## Assigned task
Exclude all pictures, and reproduce exactly the lines from the one containing "Task: Click the 目的地名称 search input field" through the end of the records, with nothing else added.

-- Extracted data follows --

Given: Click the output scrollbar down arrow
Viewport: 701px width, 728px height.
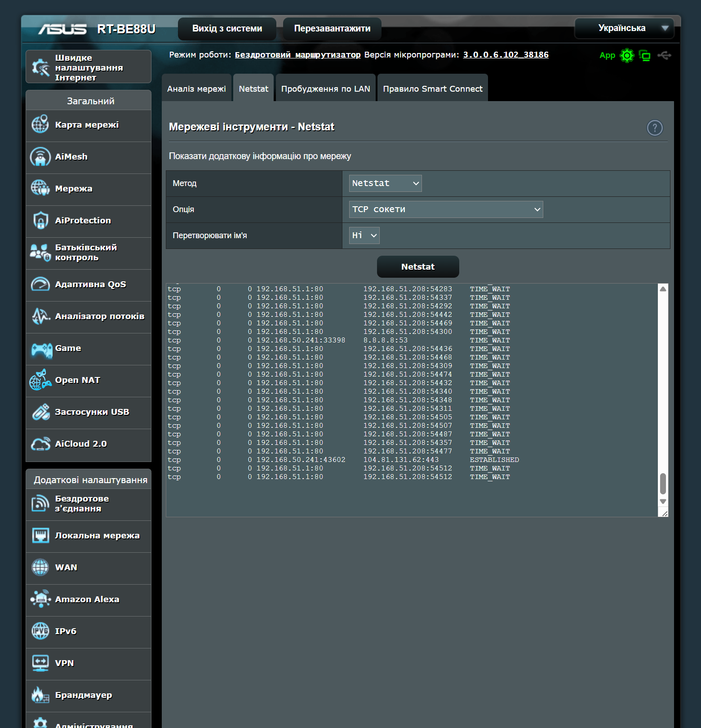Looking at the screenshot, I should [663, 502].
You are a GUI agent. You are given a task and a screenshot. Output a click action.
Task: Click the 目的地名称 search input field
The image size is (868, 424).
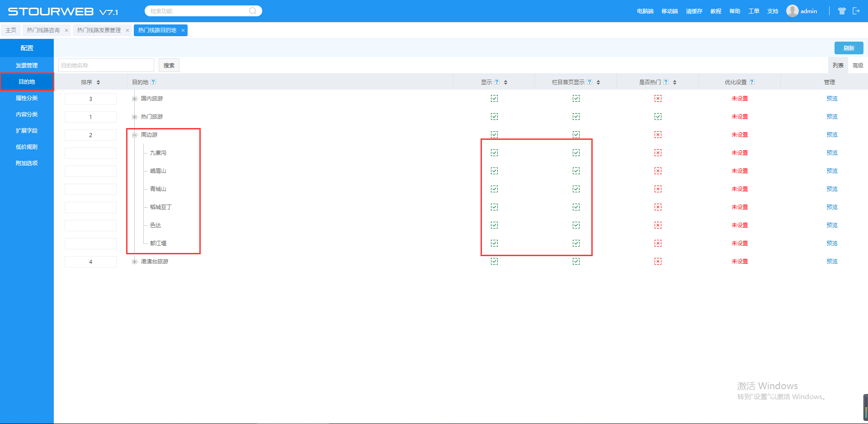(106, 65)
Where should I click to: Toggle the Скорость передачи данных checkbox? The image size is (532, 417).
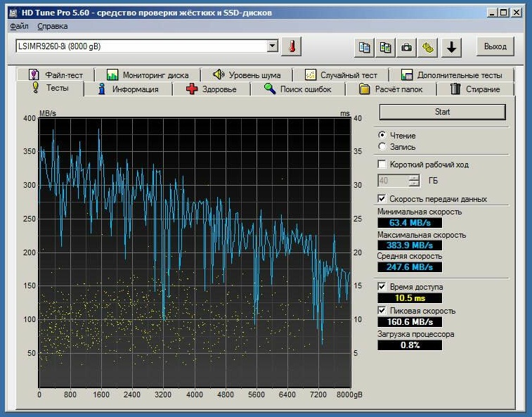coord(382,199)
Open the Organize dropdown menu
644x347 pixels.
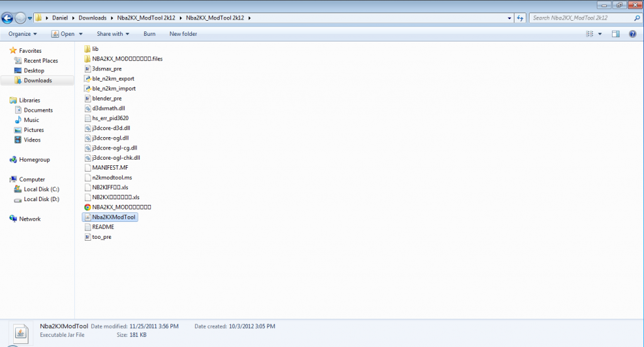pos(23,34)
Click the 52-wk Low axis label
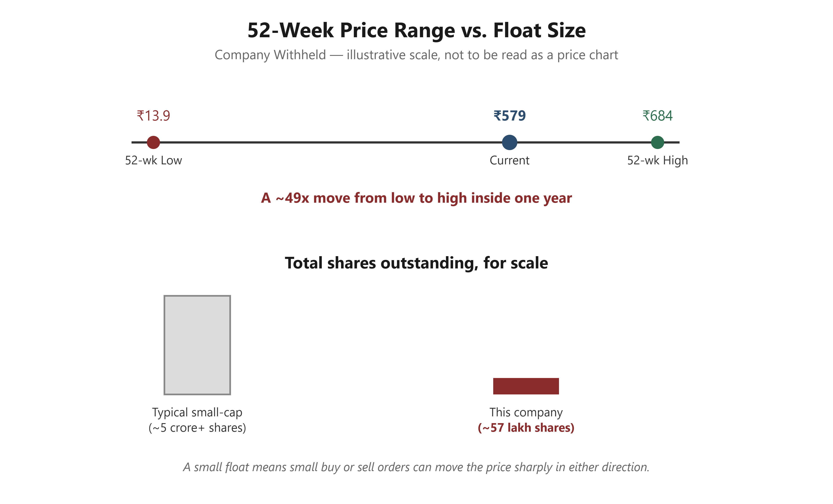The height and width of the screenshot is (504, 833). point(153,160)
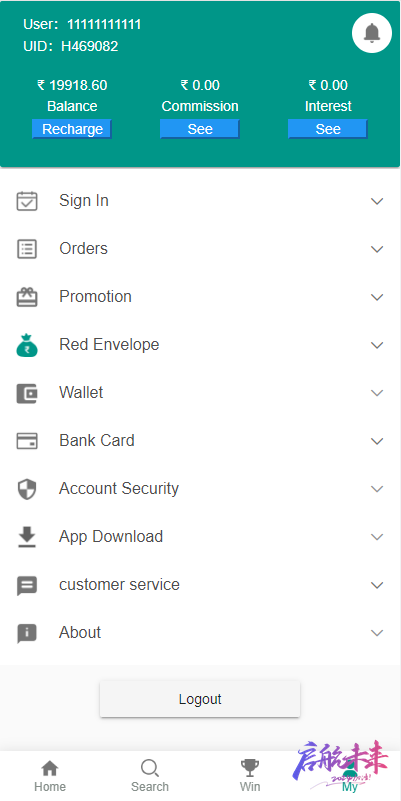
Task: Expand the Orders section chevron
Action: click(x=377, y=249)
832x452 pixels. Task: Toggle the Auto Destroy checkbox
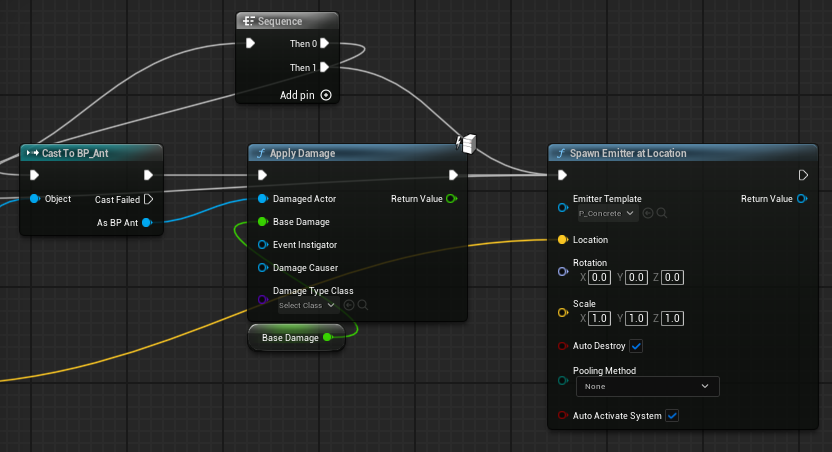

-- Extracted data concluded --

## Reply to the exercise
Task: Click the 目的地名称 search input field
The image size is (868, 424).
(106, 65)
Where should I click to: Toggle the Скорость передачи данных checkbox? The image size is (532, 417).
coord(382,199)
Open the Organize dropdown menu
644x347 pixels.
pos(23,34)
Click the 52-wk Low axis label
The height and width of the screenshot is (504, 833). point(153,160)
Task: Expand the Orders section chevron
Action: click(x=377, y=249)
832x452 pixels. Task: Toggle the Auto Destroy checkbox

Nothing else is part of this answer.